Une usine de moins en moins ordinaire…

Une visite peut en cacher une autre

Le 30 mars dernier, les élèves de 4ème du collège Les Deux Vallées à Cheylard, dans le Vivarais, ont effectué une visite d’entreprise a priori banale. Si les plus assidus ont du se retenir de bâiller face à la présentation des différents métiers de l’aéronautique, les plus sensibles se sont peut-être dits qu’après tout, une journée de classe loin des quatre murs qui enferment les rêves, c’était déjà ça de pris. Le même jour, un second groupe faisait également le tour de cette usine, mais de façon beaucoup plus intéressée, puisqu’il était entièrement composé d’entrepreneurs et d’élus.

Entrées indiquant où figurent les éléments:
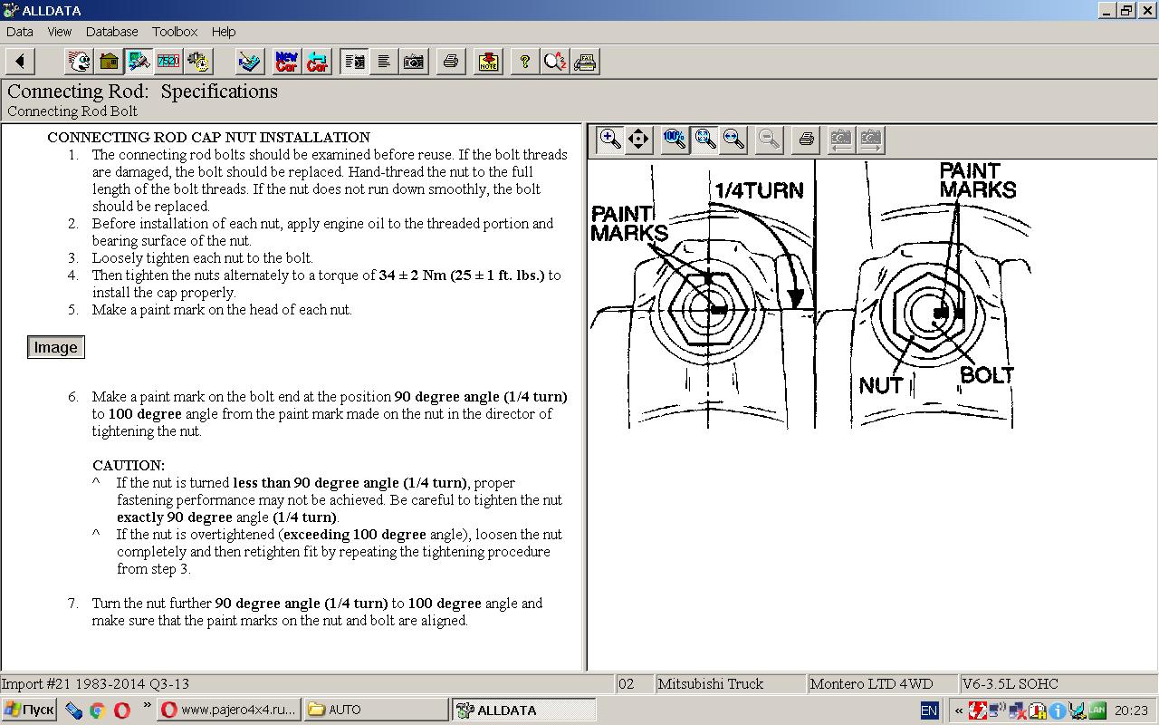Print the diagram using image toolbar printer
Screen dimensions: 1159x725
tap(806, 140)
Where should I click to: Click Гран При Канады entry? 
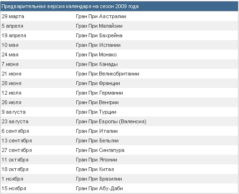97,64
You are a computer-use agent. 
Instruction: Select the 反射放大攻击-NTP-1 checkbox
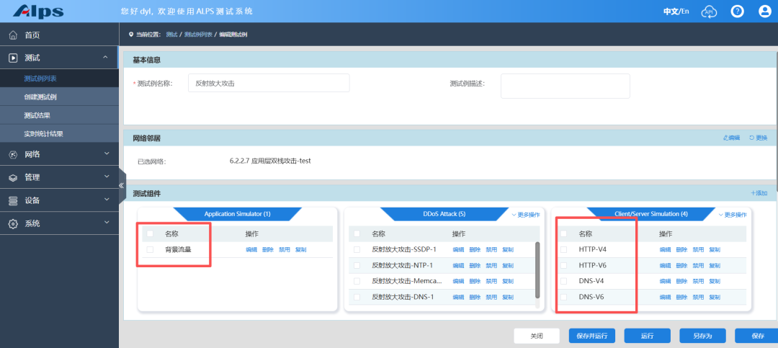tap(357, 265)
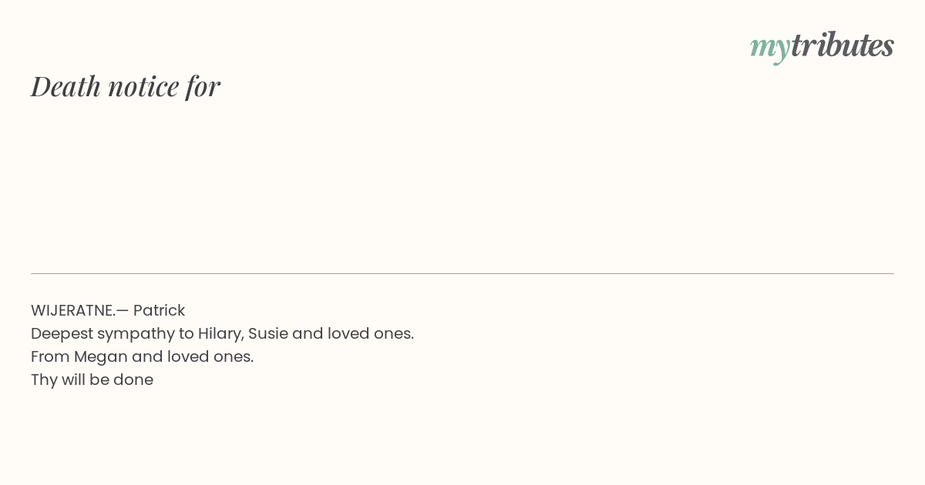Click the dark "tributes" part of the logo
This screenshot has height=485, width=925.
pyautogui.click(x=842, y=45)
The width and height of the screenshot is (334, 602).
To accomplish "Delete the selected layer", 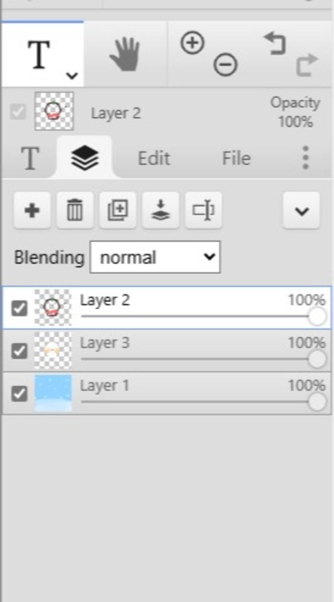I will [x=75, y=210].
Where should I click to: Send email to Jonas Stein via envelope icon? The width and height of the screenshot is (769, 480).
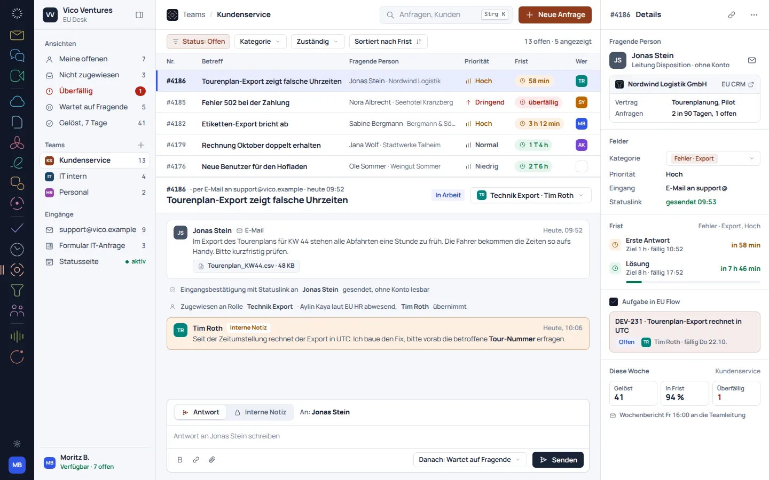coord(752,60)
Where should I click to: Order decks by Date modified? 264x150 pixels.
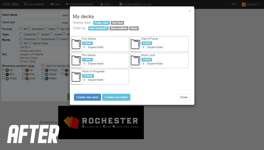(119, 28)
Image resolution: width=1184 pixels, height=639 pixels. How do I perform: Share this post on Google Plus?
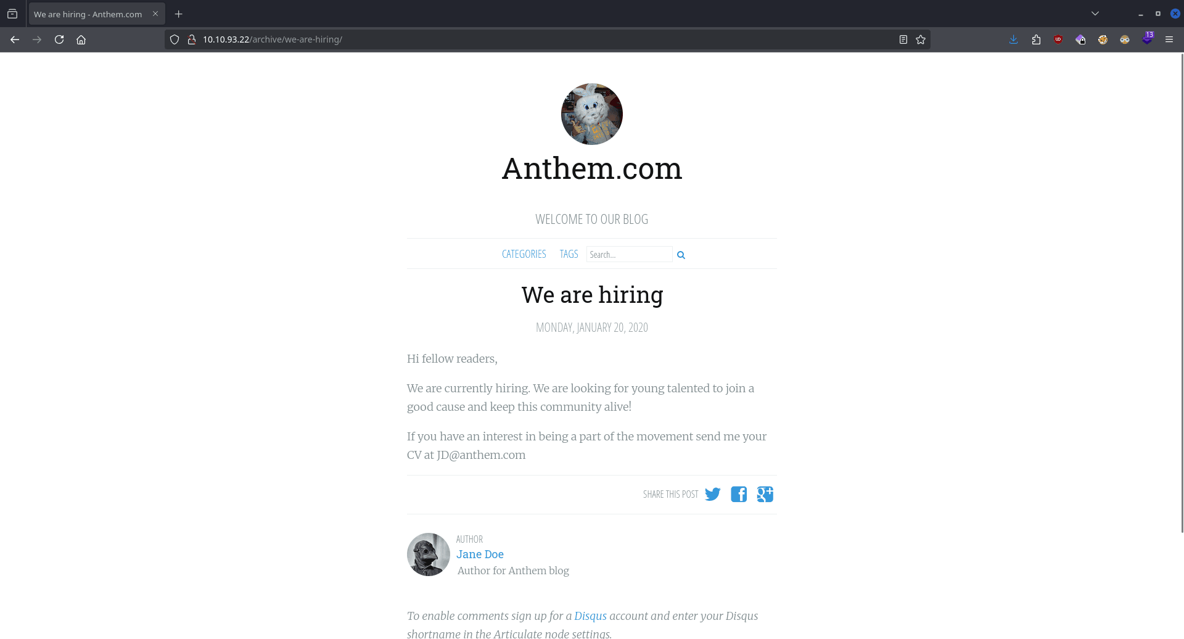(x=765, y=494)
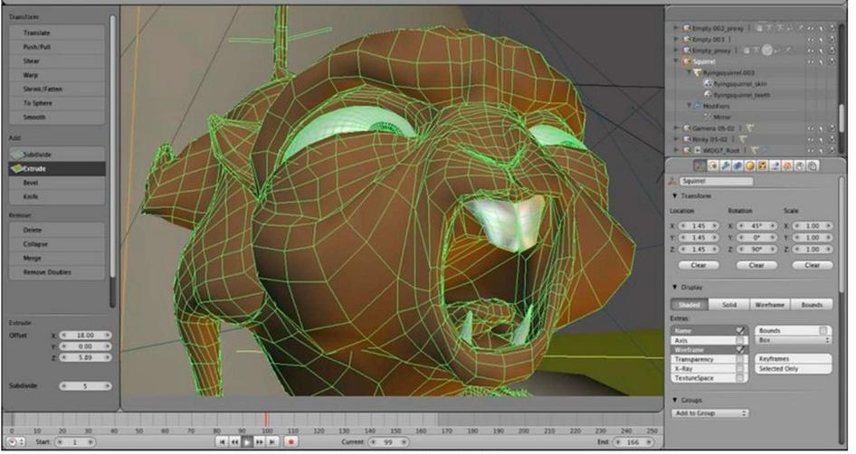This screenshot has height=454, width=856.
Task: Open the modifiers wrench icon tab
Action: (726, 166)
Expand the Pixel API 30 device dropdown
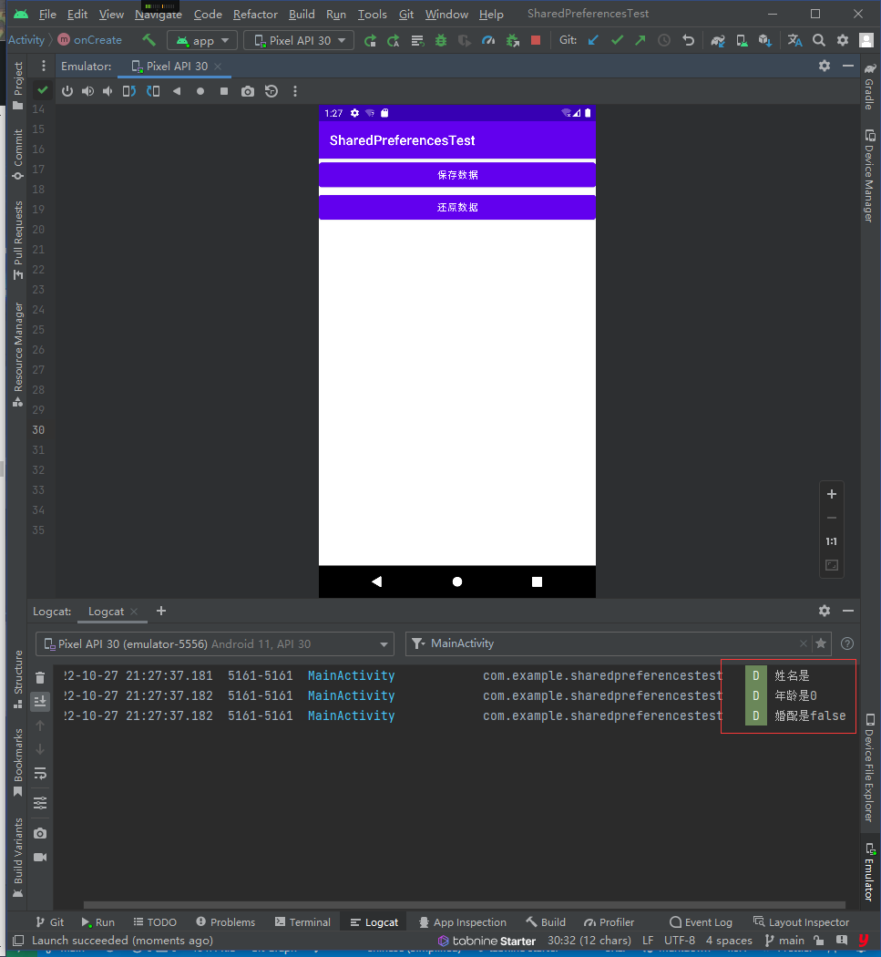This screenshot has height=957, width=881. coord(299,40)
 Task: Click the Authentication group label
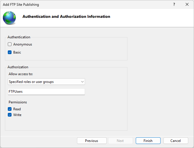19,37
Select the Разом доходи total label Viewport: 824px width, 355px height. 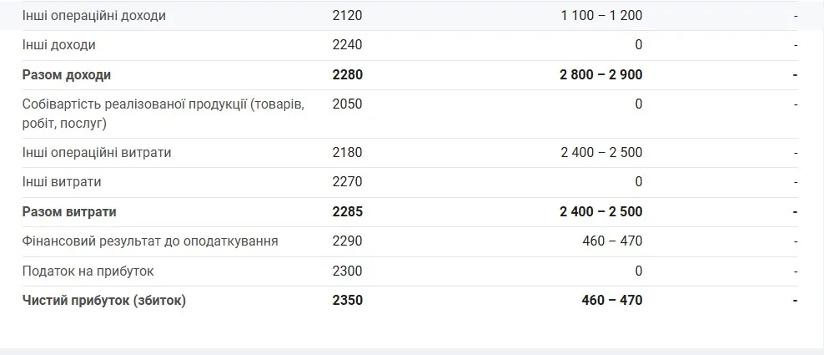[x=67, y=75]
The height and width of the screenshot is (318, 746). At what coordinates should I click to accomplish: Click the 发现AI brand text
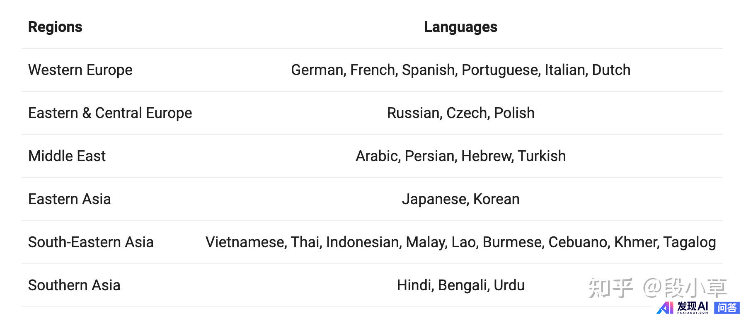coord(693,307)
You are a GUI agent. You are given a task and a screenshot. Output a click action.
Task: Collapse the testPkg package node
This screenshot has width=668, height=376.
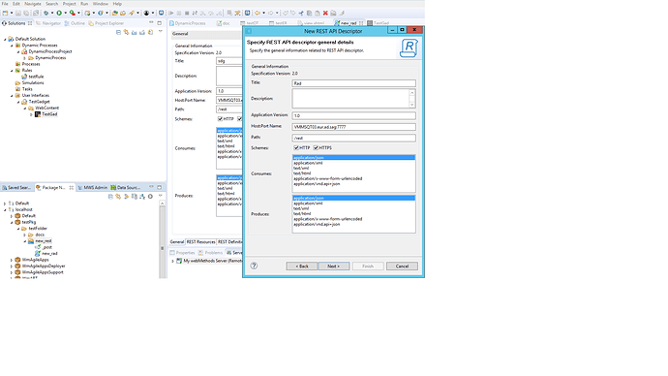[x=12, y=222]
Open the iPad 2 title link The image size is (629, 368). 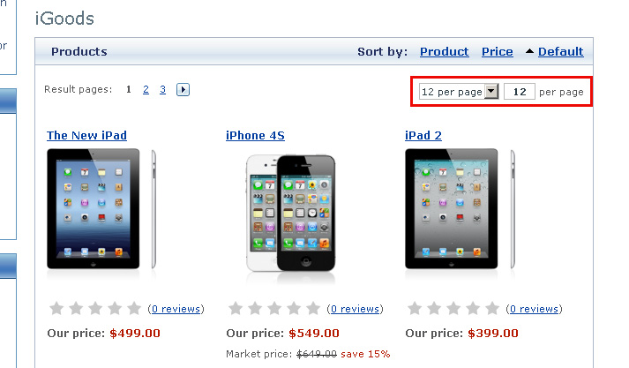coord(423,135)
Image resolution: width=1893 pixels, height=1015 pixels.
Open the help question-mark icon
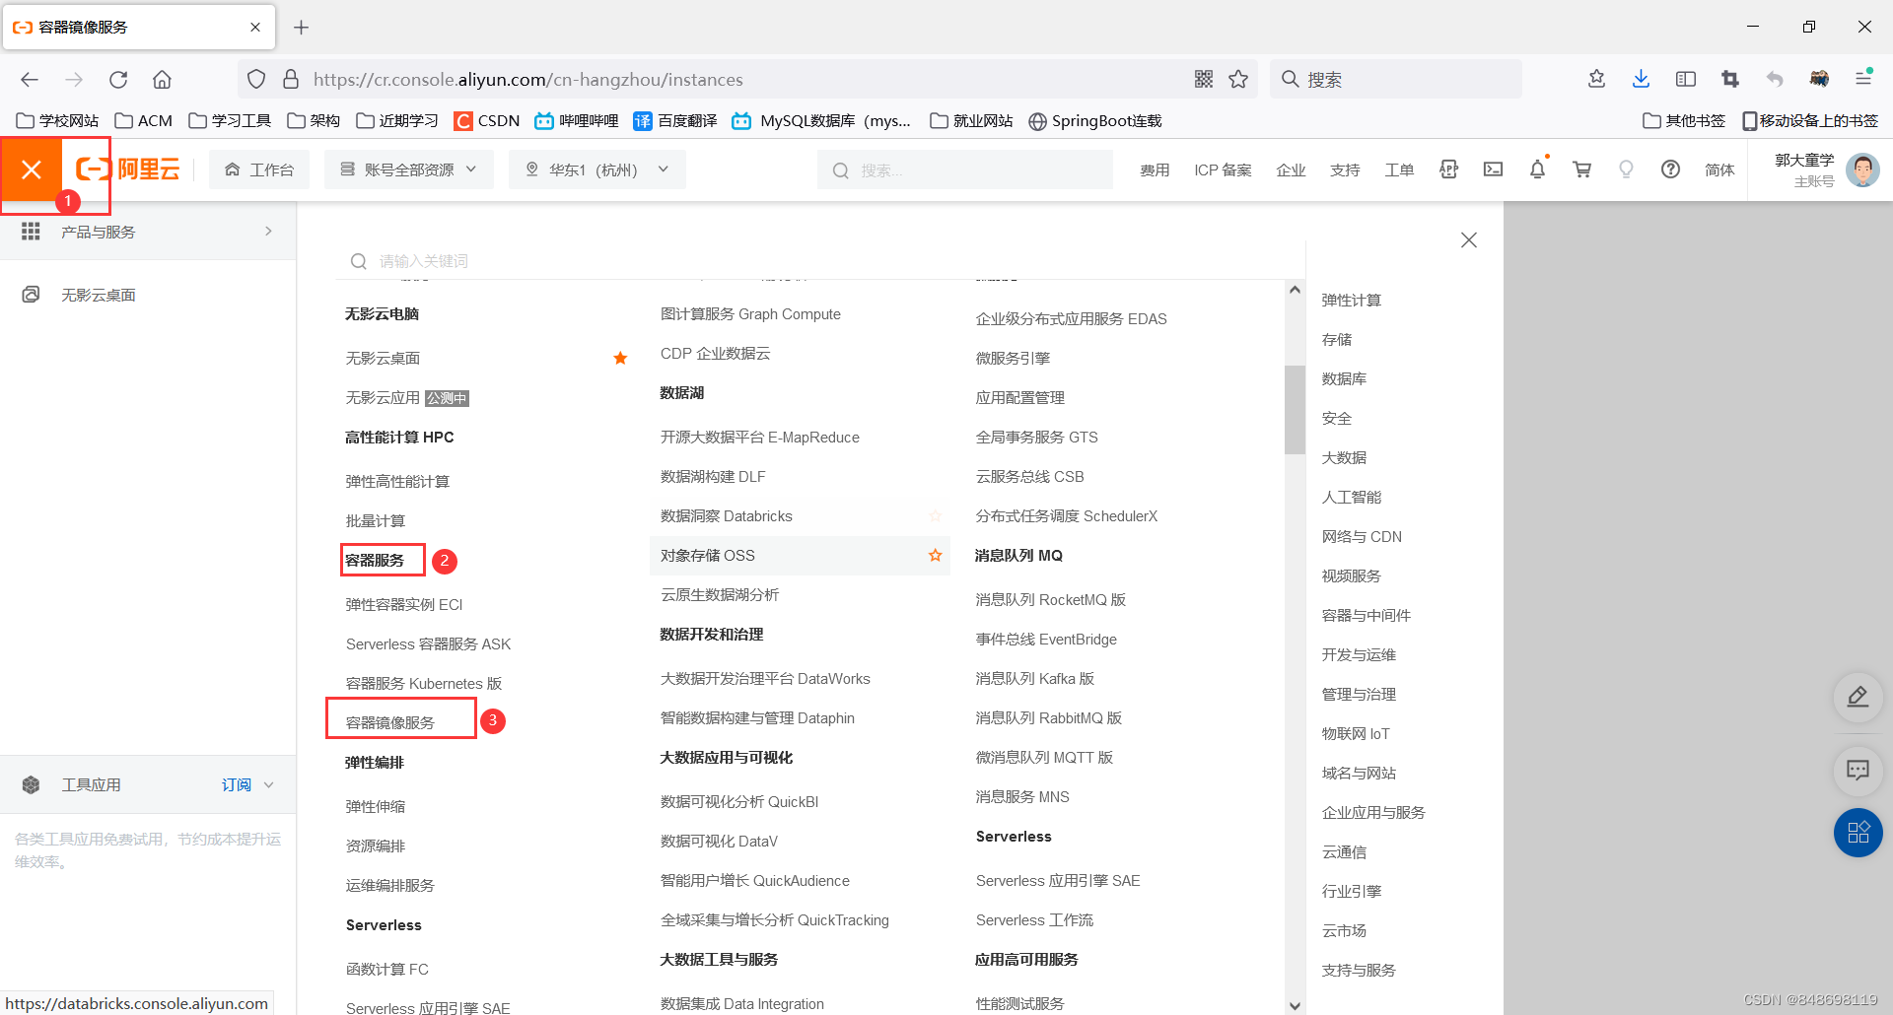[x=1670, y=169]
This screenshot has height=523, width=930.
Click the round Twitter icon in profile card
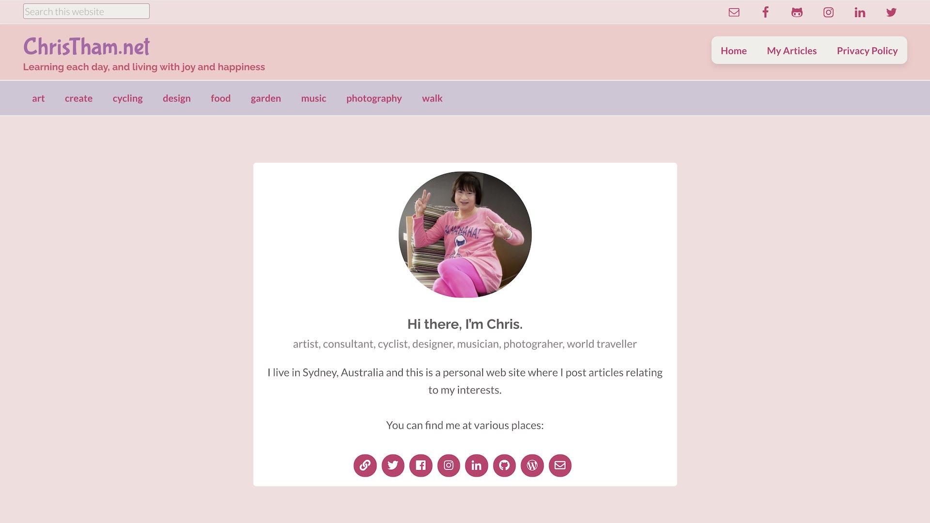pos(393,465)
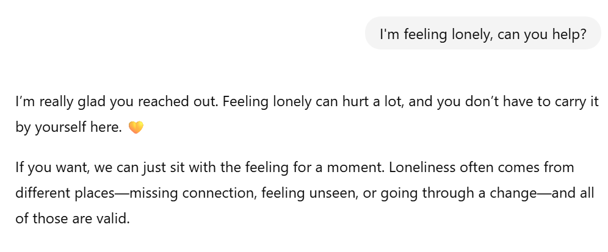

**Travail demandé**
1 - Résumez en deux phrases le texte sur la visite d'usine.
2 - Reprenez le texte sur la visite d'usine après sa dernière phrase et poursuivez sa rédaction.

**Réponses par consigne**
1 - Le 30 mars, les élèves de 4ème du collège Les Deux Vallées, à Cheylard dans le Vivarais, ont fait une visite d'entreprise a priori banale, avec une présentation des différents métiers de l'aéronautique. Le même jour, un second groupe, entièrement composé d'entrepreneurs et d'élus, a lui aussi fait le tour de cette usine, de façon beaucoup plus intéressée.

2 -
Ces deux visites se sont déroulées à La Voulte-sur-Rhône (Ardèche), et plus précisément au siège de l’entreprise Fregate Aero, qui construit « des sous-ensembles de structures pour les avions et hélicoptères, à base de métal, de tôle, de pièces usinées. Cela peut être des morceaux d’aile, de carlingue, d’armoire électrique… avec pour principaux clients Airbus, Dassault et Safran » selon les explications données aux petits comme aux grands par Frédéric Guimbal, son président. Ce jour-là, l’homme au sourire crispé qui distillait une sotte publicité pour sa boîte de mort, avait pourtant d’autres préoccupations en tête. De celles qui ne concernent pas un auditoire captif, mais un tout autre type de visite  : trois jours plus tôt, lundi 27 mars vers 5h du matin, un incendie volontaire venait en effet de toucher la seconde usine du groupe Fregate Aero, située dans le village de Beauchastel à moins de cinq kilomètres de là.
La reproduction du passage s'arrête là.